Что-то жутковатое, необъяснимое происходило с Сашкой при первых звуках этой песни.
— Мы с братом от песни шалели! — говорит Александр Михайлович, синие глаза его сверкают. — Начинали мы с ним бегать, прыгать, плясать, словно в нас вселялся кто-то. Сумасшествие это было. Отец «Семёновну» пел, я себя забывал. Нет! Узнавал себя.
Сказав это, Александр Михайлович Козлов замолкает, словно тайны коснулся, к которой и не всякого подпустишь.
«Под перестук выходит в круг, смотри да не дыши,
Семеновна, Семеновна, а ну давай, пляши!»
Что здесь особенного? И слова, и музыка простейшие — и не народные, а авторские. Но русская душа, как та прото-балалайка, которую отец Саньки из обыкновенной сосновой доски мастерил со струнами от проводов, отзывается на них и поёт, и в пляс идёт словно в атаку.
— Народная песня для меня как жизнь, вода и пища, — скажет позже Александр Михайлович.
Долго ли коротко, но родители выбрали Саньке дорогу в жизни. Сначала хотели отдать в бухгалтеры: сидел бы в бумагах как червячок и играл бы на деревянных счетах. Слава богу, решили иначе.
В соседней деревне люди продавали гармошку. Приходит Саша однажды из школы и видит: стоит на табуреточке гармошка-двухрядка. Чёрного цвета с узорами. Позвали родственника, который Саше кое-какие азы гармонистовые показал. Правая рука так, левая — сяк. Басы здесь, голоса там. Но это ничего не дало. Он таскал гармошку туда-сюда, раздувал, сдувал — и всё на этом. Пока не пришёл в дом воспитанник детского дома Володя Зимаков. Отец попросил помочь.
Володя сел рядом с Сашкой и показал ему, где по одной нотке, а где аккордом, и как ногой себе считать и мелодию вести. И всё соединилось. Первым был вальс «Дунайские волны».
— А потом песня не помню из какого фильма, называлась «Огонёк», — говорит Александр Михайлович. — А потом «Тревожная молодость». Выучил он со мной три песни и… уехал.
Никогда бы не догадался, кто стал его следующим учителем. И, пожалуй, главным, определяющим. Не человек, не ангел, а обыкновенная тарелка. Тарелка висела на стене и разговаривала.
— Радио, по которому войну объявляли, — скажет будущий учитель музыки. — Там же было целое море песен. Я сел и стал подбирать по слуху, одну за другой, почему-то было очень легко. И пошло-поехало.

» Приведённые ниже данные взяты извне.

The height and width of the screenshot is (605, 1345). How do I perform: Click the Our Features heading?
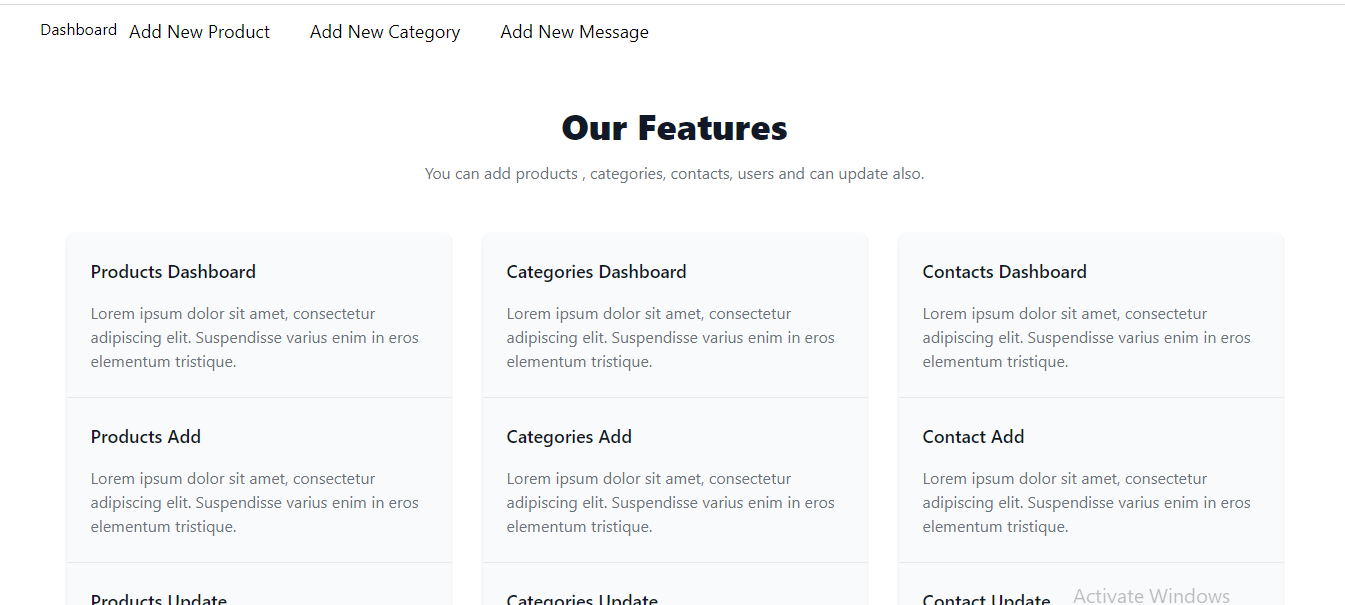point(674,128)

Выучил он их столько, что деревенские стали приглашать юного гармониста на всеобщие вечорки-посиделки, праздники. Вербилино заплясало под гармошку Саши, как не плясало с тех пор, как ушли на войну и не вернулись её мужики.

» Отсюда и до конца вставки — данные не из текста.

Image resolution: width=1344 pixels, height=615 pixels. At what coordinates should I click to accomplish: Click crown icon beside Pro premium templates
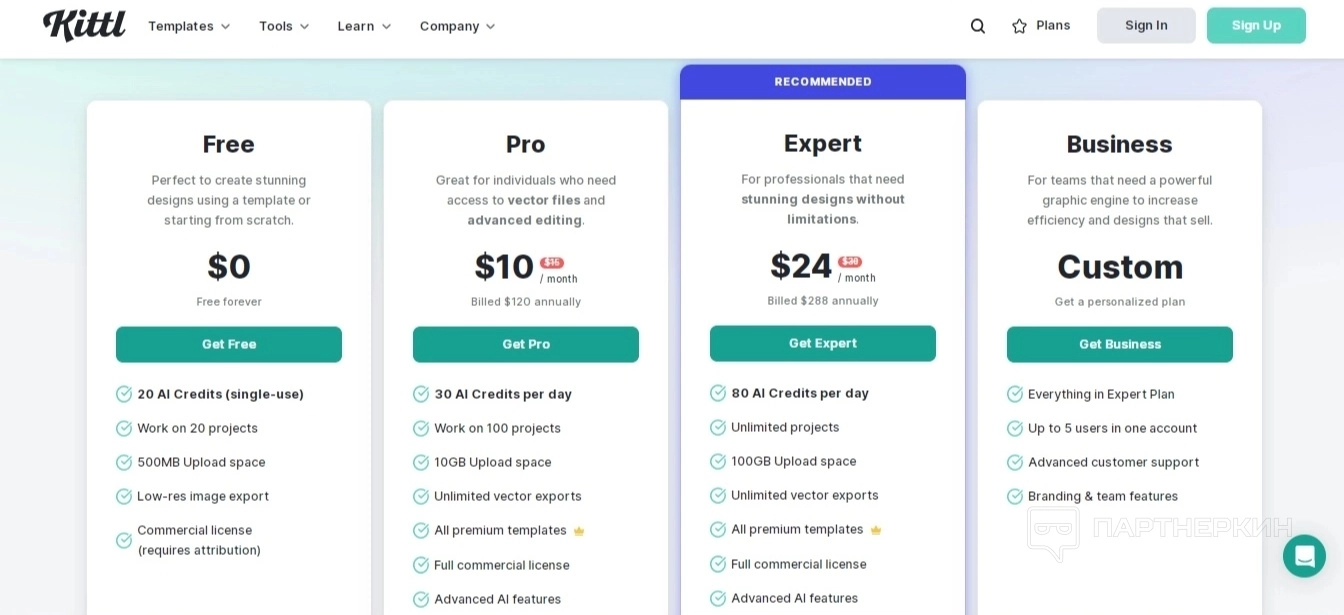[579, 531]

После восьмого класса Саша Козлов уедет из дома в Пушкинские Горы и поступит в культпросветучилище — на специальность исполнителя на народных инструментах и учителя музыки. Шестьдесят лет проработает на этом поприще в своём заповедном лесном краю между Идрицей, Себежем и Пустошкой.
Музыка или любовь к народной песне пронесут его сквозь жизнь как на крыльях? Или сам Бог сбережет этого человека за пазухой, не давая усомниться? Другого ответа на вопрос, как всё вышло, Александр Михайлович не знает. И при этом он столь же необъяснимо сильно, на тысячу невидимых нитей останется привязан к своим «пустошкам и идрицам».
Исходит все местные леса и озера вдоль и поперек как охотник и рыболов. Похоронит родителей, вырастит сотни учеников, поставит памятный камень на месте сожжённой немцами деревни Белевица, мимо которой возвращался домой его отец-фронтовик. Объедет полстраны и четверть мира с гастролями народных оркестров, вернётся в церковь, что не смогла сделать его бабушка Марфа. И запоёт в церковном хоре, чего и помыслить не могла его мама.
И никогда он не захочет уехать отсюда за какой-то лучшей жизнью.
Когда этот маленький, сухенький, похожий на кузнечика или воробья человек, прихрамывая, поднимается по лестнице на крыльцо здания администрации, идрицкая музыкальная школа издаёт удивительный звук. Я слышал его собственными ушами. Звук этот похож на вздох гармони, когда исполнитель берет её на руки, надевает ремни и случайно раскрывает меха.
Гармонь чуть вздрагивает и вздыхает, ещё не поет, но звук уже родился внутри и только ждёт сигнала к атаке, чтобы взлететь под белый потолок птицей.